# What this task involves
The printed result should hold only the lines from the opening of the data through the line bearing "This screenshot has height=107, width=151.", exactly as given and without pictures.

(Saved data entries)
• • • • •

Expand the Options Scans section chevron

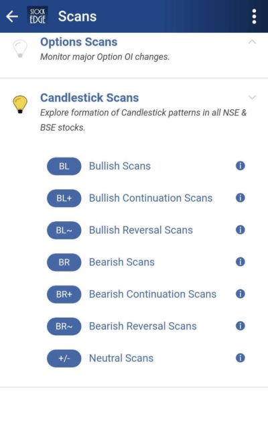[252, 42]
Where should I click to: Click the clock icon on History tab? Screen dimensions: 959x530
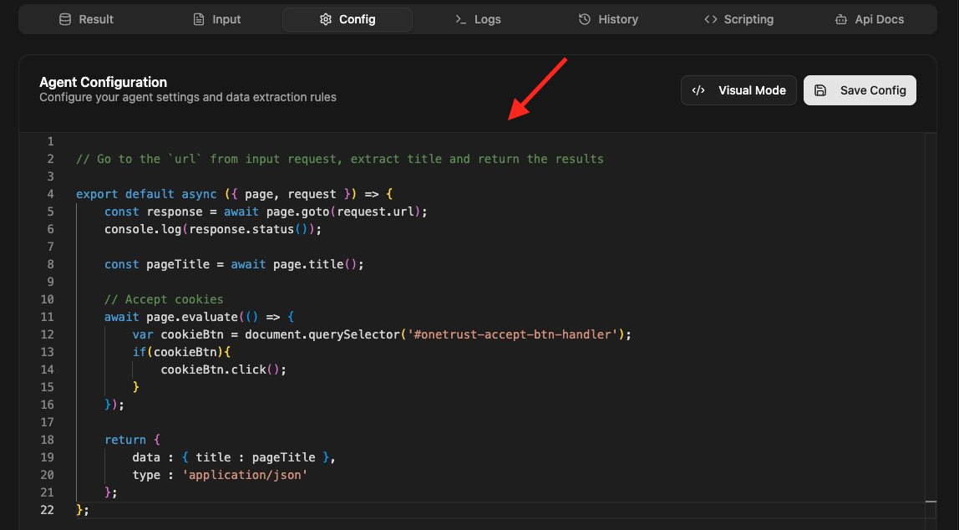point(585,19)
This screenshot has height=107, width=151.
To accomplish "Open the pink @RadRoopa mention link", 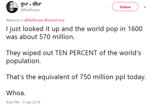I will (34, 20).
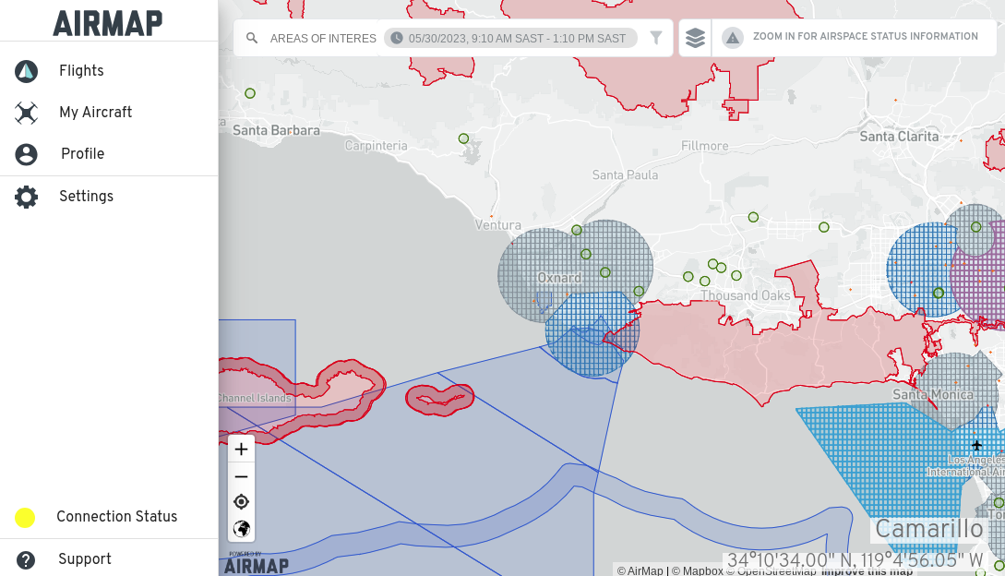Screen dimensions: 1005x576
Task: Open the filter funnel for airspace
Action: [x=656, y=38]
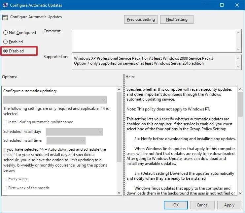Choose the Disabled radio option
Image resolution: width=245 pixels, height=213 pixels.
coord(5,51)
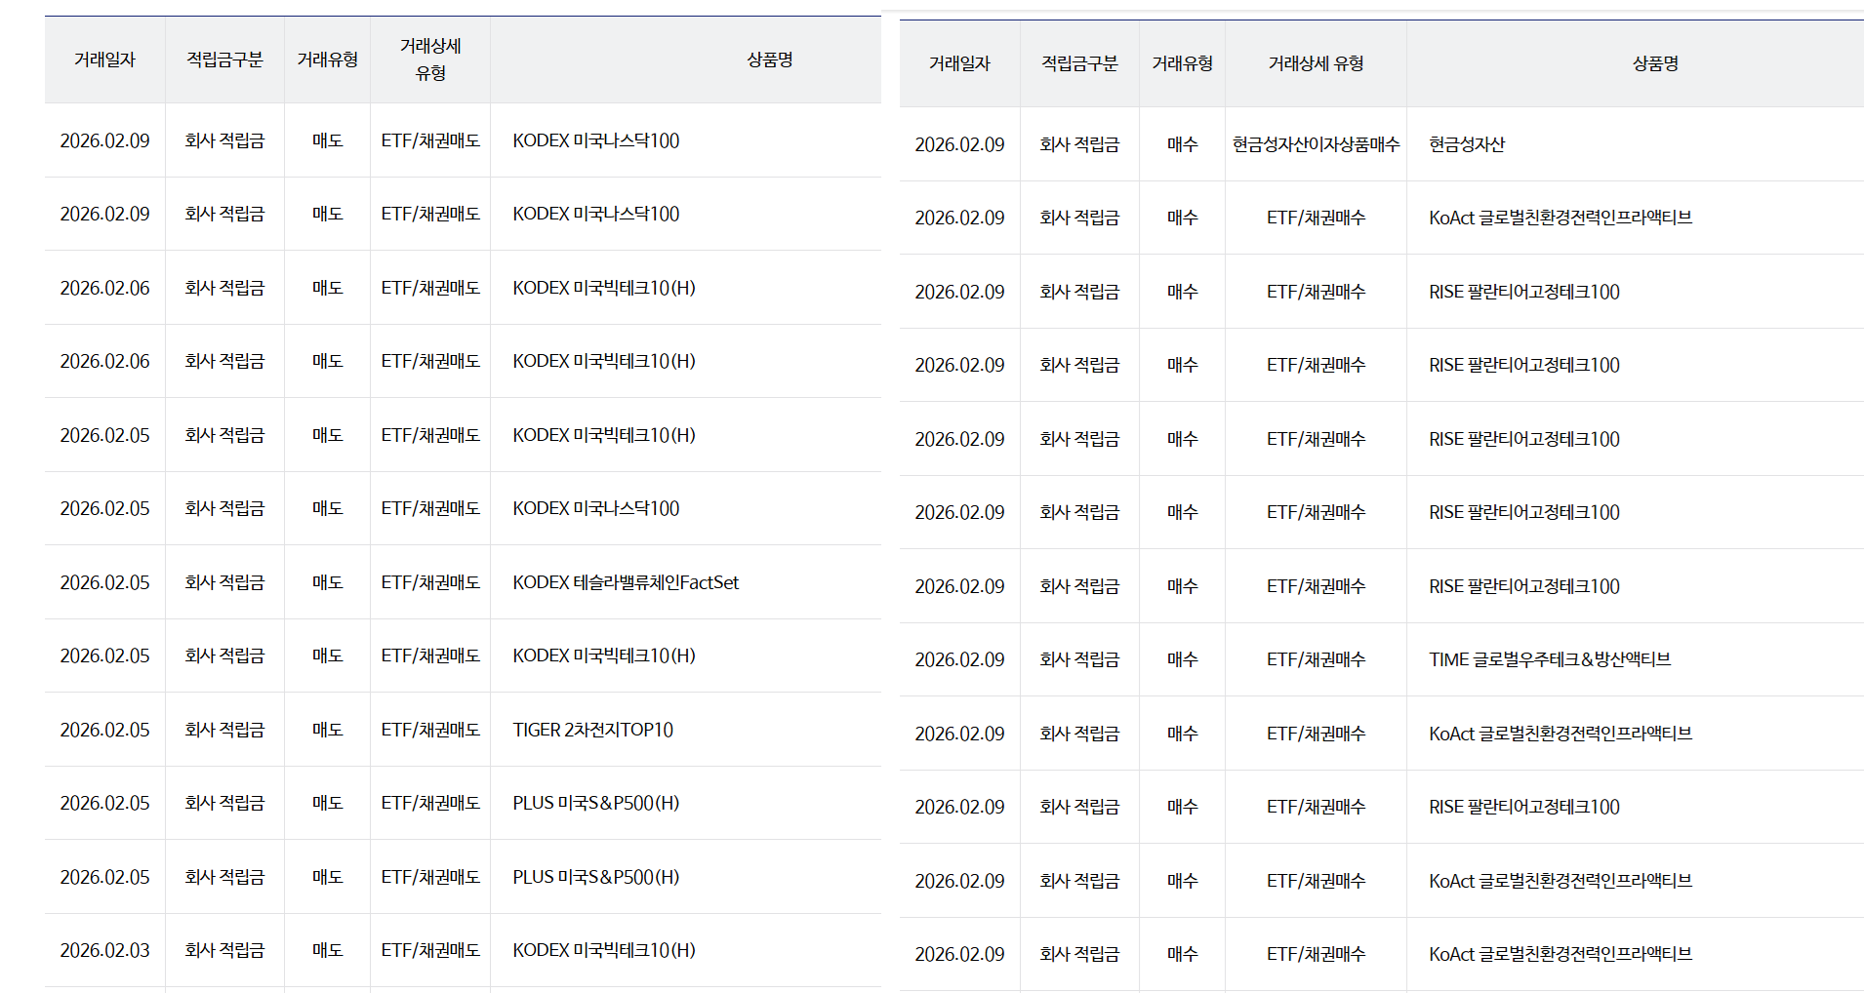
Task: Click ETF/채권매수 in the TIME 글로벌우주테크 row
Action: pos(1316,659)
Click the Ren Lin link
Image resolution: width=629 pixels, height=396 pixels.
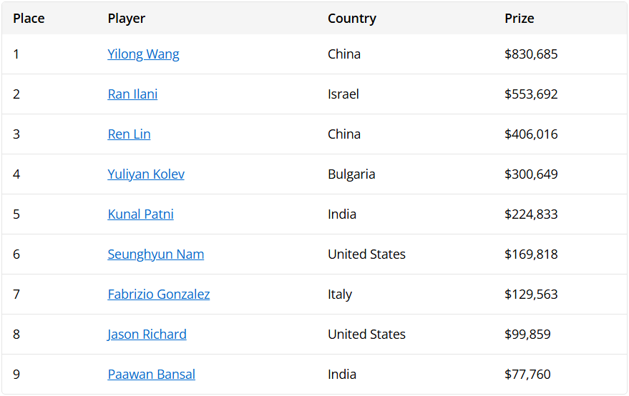coord(129,134)
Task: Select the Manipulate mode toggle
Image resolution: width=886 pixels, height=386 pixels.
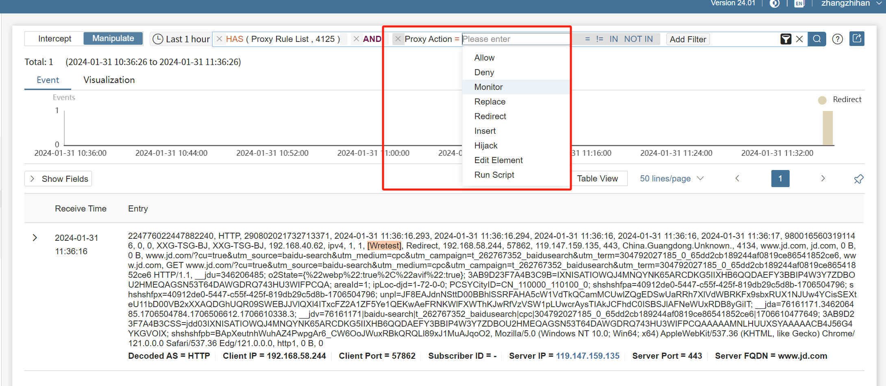Action: 113,39

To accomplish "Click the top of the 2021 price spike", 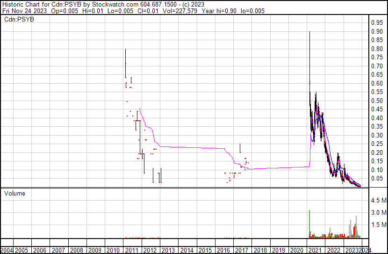I will (309, 32).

• • • • •

# Solution for this problem
Expand the Options Scans section chevron

[252, 42]
Where should I click to: Click the clock icon on History tab? Screen dimensions: 959x530
point(585,19)
This screenshot has height=107, width=151.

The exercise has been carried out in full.